Как известно, наиболее эффективные криминалистические приемы и рекомендации, будучи апробированы многолетней следственной и судебной практикой, в ряде случаев закрепляются в законодательном порядке, включаются в той или иной форме в нормы уголовно-процессуального закона. Касаясь этого положения, мы вплотную подходим к одному из дискуссионных вопросов в процессуальной и криминалистической литературе: сохраняется ли при процессуальном закреплении тактических приемов и рекомендаций их криминалистическая сущность? Как в таком случае соотносятся процесс и криминалистическое содержание?
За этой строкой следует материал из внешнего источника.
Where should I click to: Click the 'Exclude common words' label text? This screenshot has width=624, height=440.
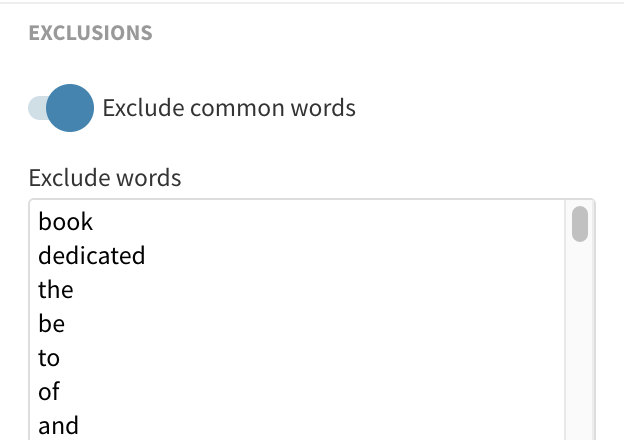point(229,108)
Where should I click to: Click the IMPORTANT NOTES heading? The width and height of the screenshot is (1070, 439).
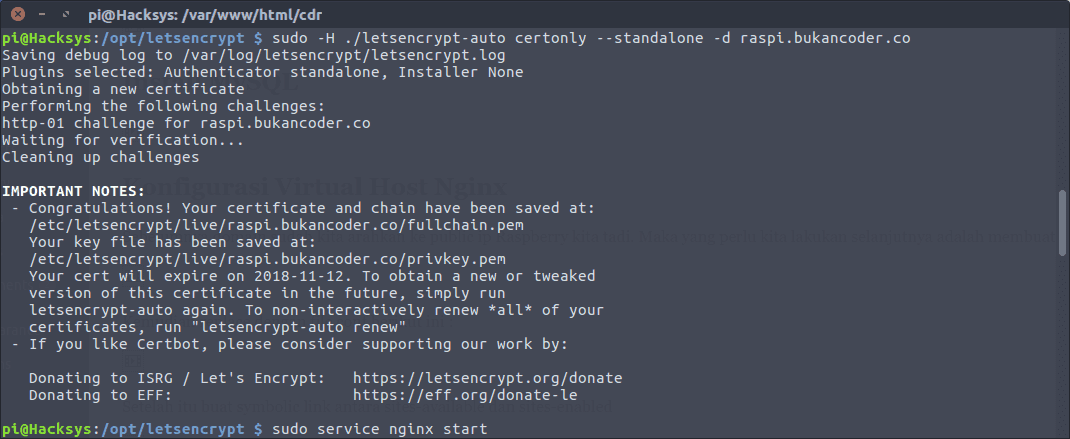click(x=73, y=191)
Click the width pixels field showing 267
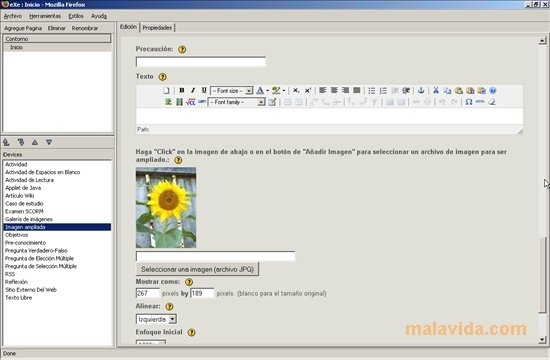 [x=148, y=293]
По данному вопросу существуют две противоположные точки зрения. Сторонники одной из них (А. Н. Васильев, В. Е. Коновалова, С. П. Митричев, Б. В. Фуфыгин, М. Л. Якуб и др.) полагают, что в уголовно-процессуальном законе, в его нормах, не содержится тактико-криминалистических приемов и рекомендаций. Последовательно развивая этот тезис, авторы приходят к мнению, что криминалистическая рекомендация (прием), получив законодательную регламентацию, превращается в обязательную норму и теряет присущий ей тактический характер[164].
В более категоричной форме эта же мысль выражена А. Н. Васильевым: «Всякое правило, содержащееся в процессуальной форме, есть закон и никаких тактических правил в процессуальных нормах не содержится»[165]. В другой своей работе А. Н. Васильев указывает, что «если исходить из наличия в той или иной норме уголовно-процессуального закона тактического смысла в общем значении этого слова, то едва ли не все нормы или во всяком случае большинство Должны будут из науки уголовного процесса перейти в криминалистику»[166].
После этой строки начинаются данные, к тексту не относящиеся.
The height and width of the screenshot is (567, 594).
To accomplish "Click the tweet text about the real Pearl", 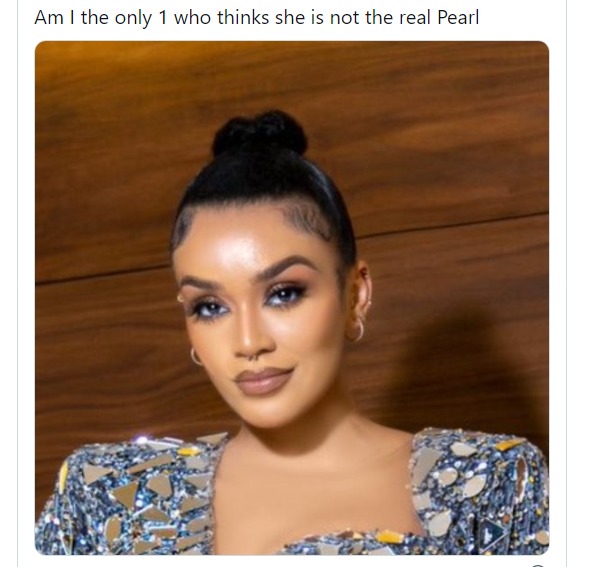I will [x=256, y=17].
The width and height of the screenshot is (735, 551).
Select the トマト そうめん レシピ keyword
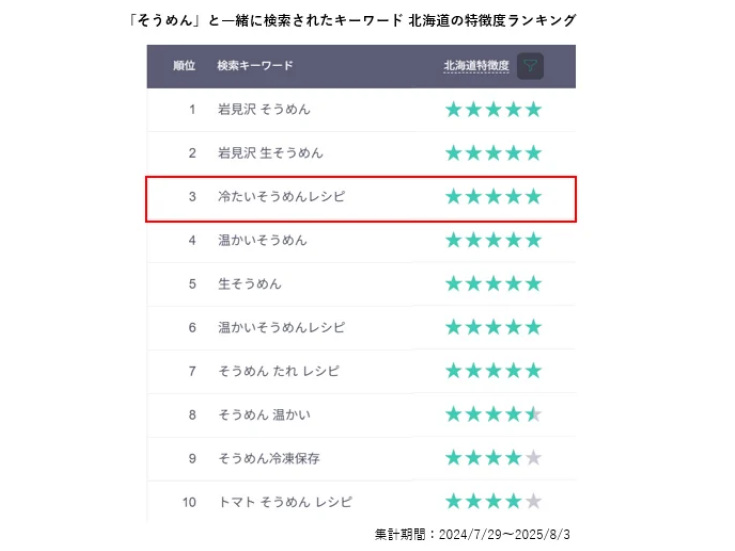click(x=285, y=502)
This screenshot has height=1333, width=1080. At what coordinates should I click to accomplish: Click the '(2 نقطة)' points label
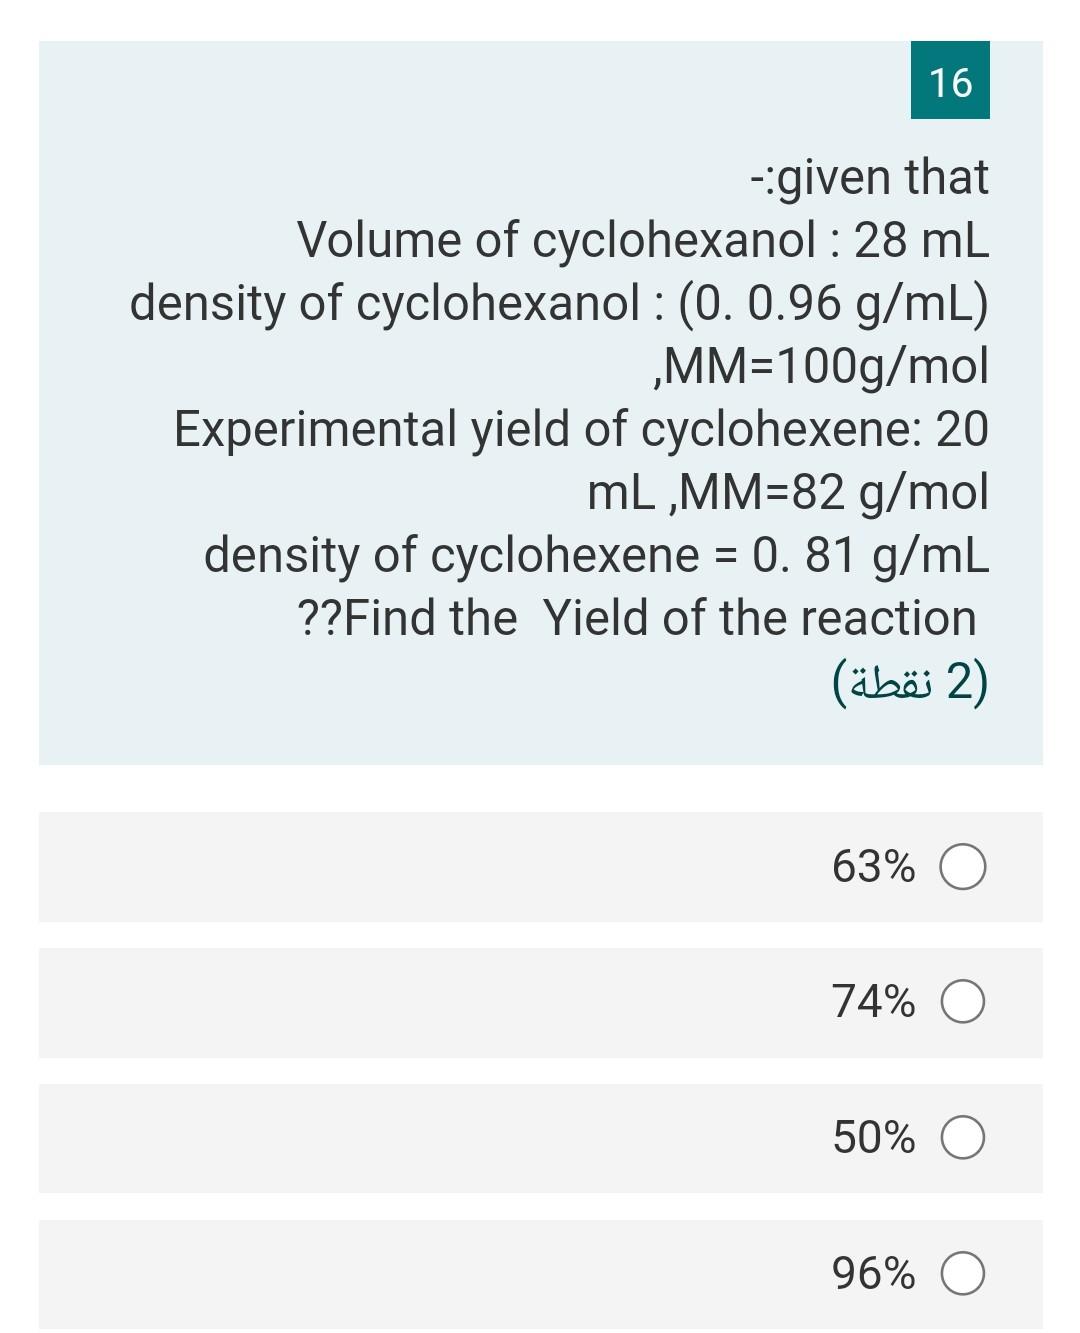coord(910,681)

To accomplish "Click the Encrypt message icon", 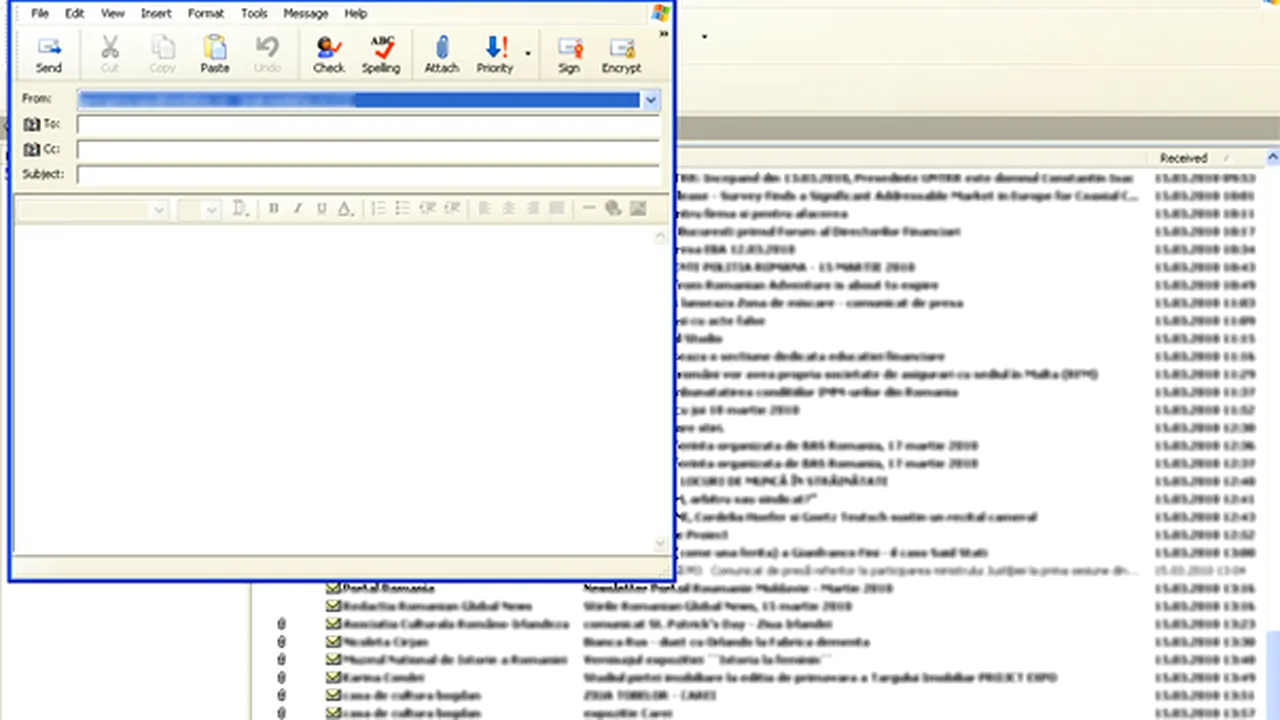I will 621,54.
Здесь автор, по нашему мнению, допускает ошибку. Нормы уголовно-процессуального закона не переходят и не могут переходить из уголовного процесса в криминалистику или наоборот. Но нормы уголовно-процессуального закона могут и должны изучаться как наукой уголовного процесса, так и наукой криминалистики, естественно, каждой в своих аспектах.
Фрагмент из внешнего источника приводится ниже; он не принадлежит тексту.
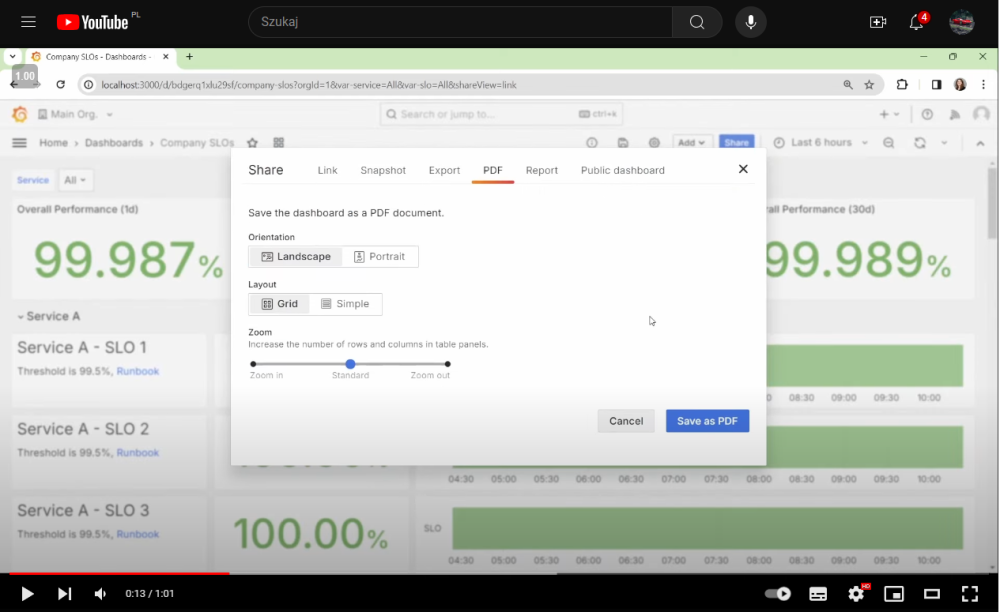Image resolution: width=1000 pixels, height=612 pixels.
Task: Click the YouTube voice search microphone icon
Action: pyautogui.click(x=750, y=22)
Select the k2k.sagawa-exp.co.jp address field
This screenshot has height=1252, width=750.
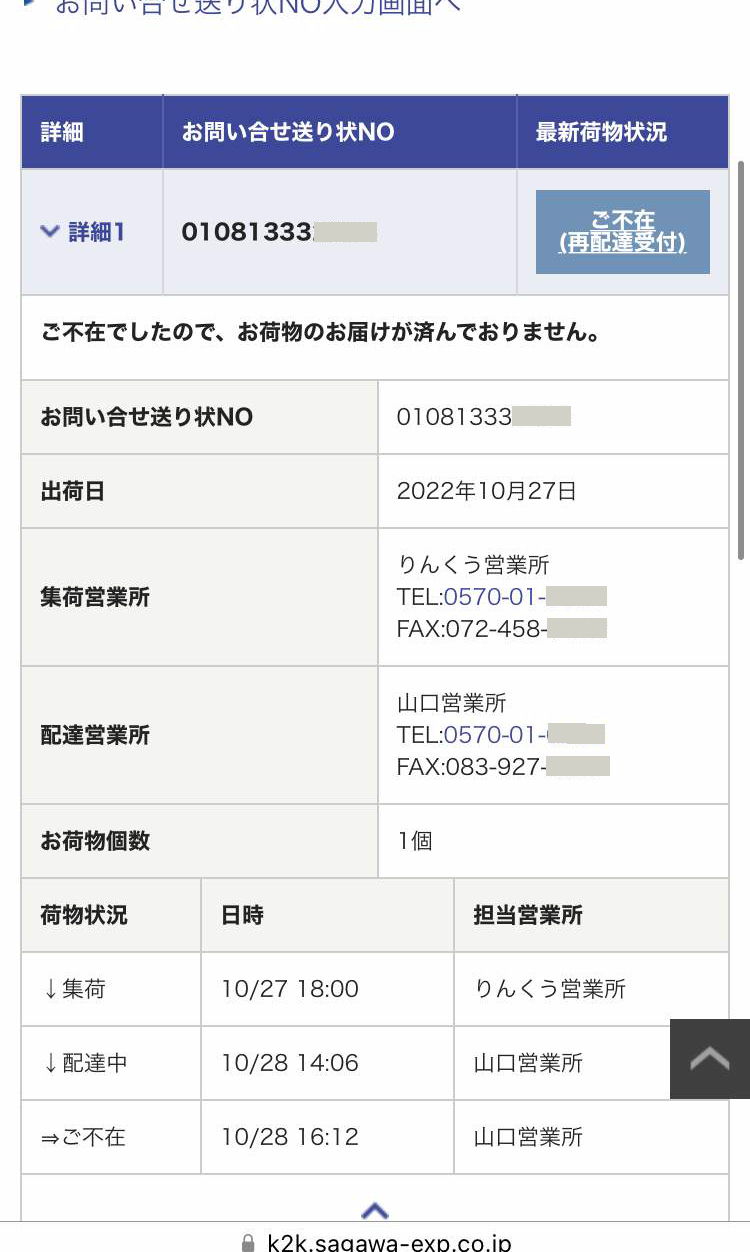389,1243
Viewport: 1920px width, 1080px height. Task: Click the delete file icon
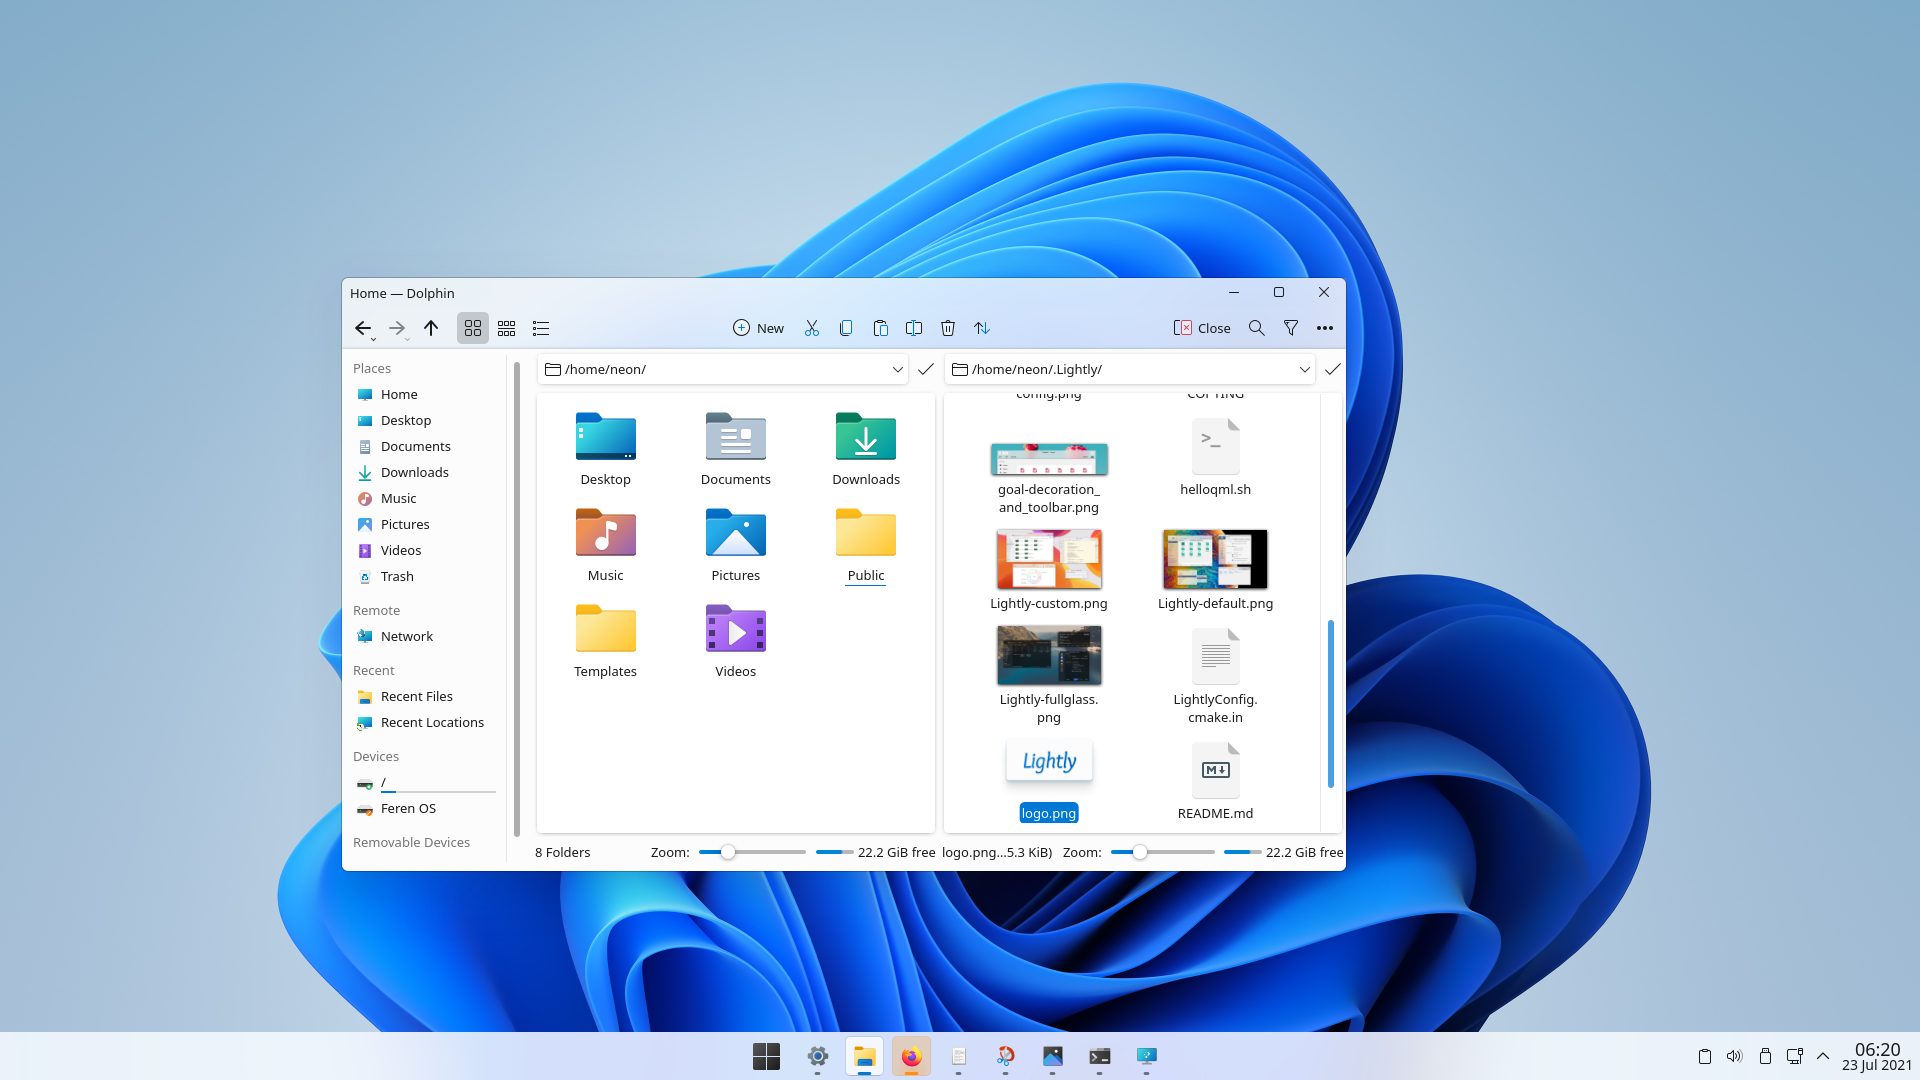[947, 328]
Изложенная позиция была подвергнута убедительной и обоснованной критике сторонниками второй точки зрения на рассматриваемую проблему (Р. С. Белкиным, М. П. Шаламовым и др.), которые считают, что тактический прием ставший нормой закона, не утрачивает своего криминалистического содержания[167].
Как известно, многие нормы уголовно-процессуального закона, регламентирующие порядок производства следственных действий, содержат требования нравственного характера – запрещение унижать честь и достоинство граждан, разглашать данные об интимной жизни лиц и т. д. Разве от того, что эти и другие нравственные требования приобрели статус закона, правовой нормы, они перестали иметь нравственное содержание? Они как были до закрепления их в законе, так и остались после этого в первую очередь требованиями социалистической нравственности. Так же обстоит дело и с тактическими рекомендациями, облеченными в форму процессуальной нормы.